:: Extracted information ::

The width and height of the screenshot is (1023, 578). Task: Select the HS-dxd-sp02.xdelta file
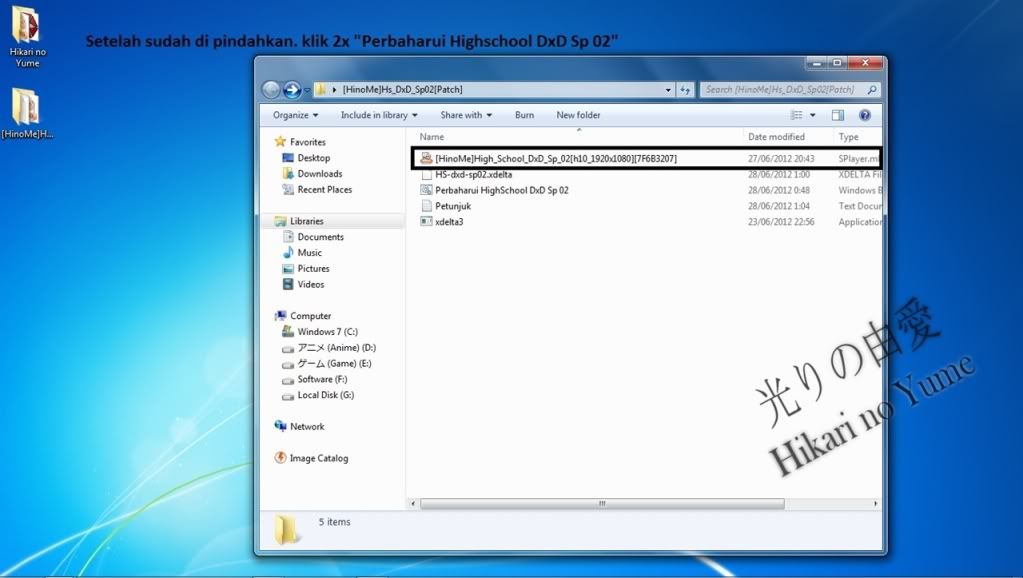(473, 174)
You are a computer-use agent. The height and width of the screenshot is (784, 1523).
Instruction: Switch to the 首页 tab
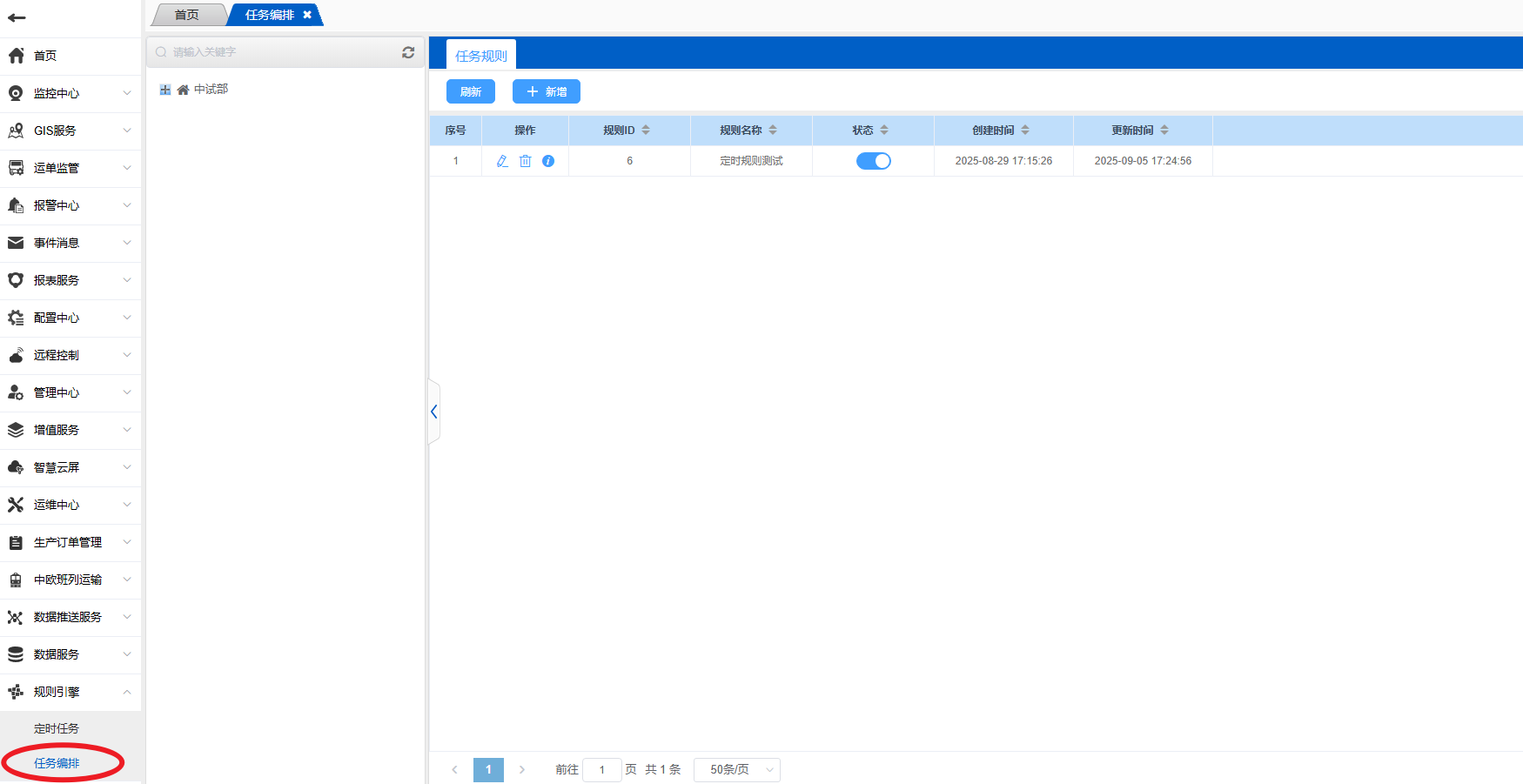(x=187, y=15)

:::

▶ _How to complete this task_
Leaving out the pictures, reproduce the whole listing above exactly.

▶ _Your response_
The width and height of the screenshot is (1023, 578). Task: Select the HS-dxd-sp02.xdelta file
(473, 174)
You are a computer-use agent. The height and width of the screenshot is (784, 1523).
Instruction: Switch to the 首页 tab
(x=187, y=15)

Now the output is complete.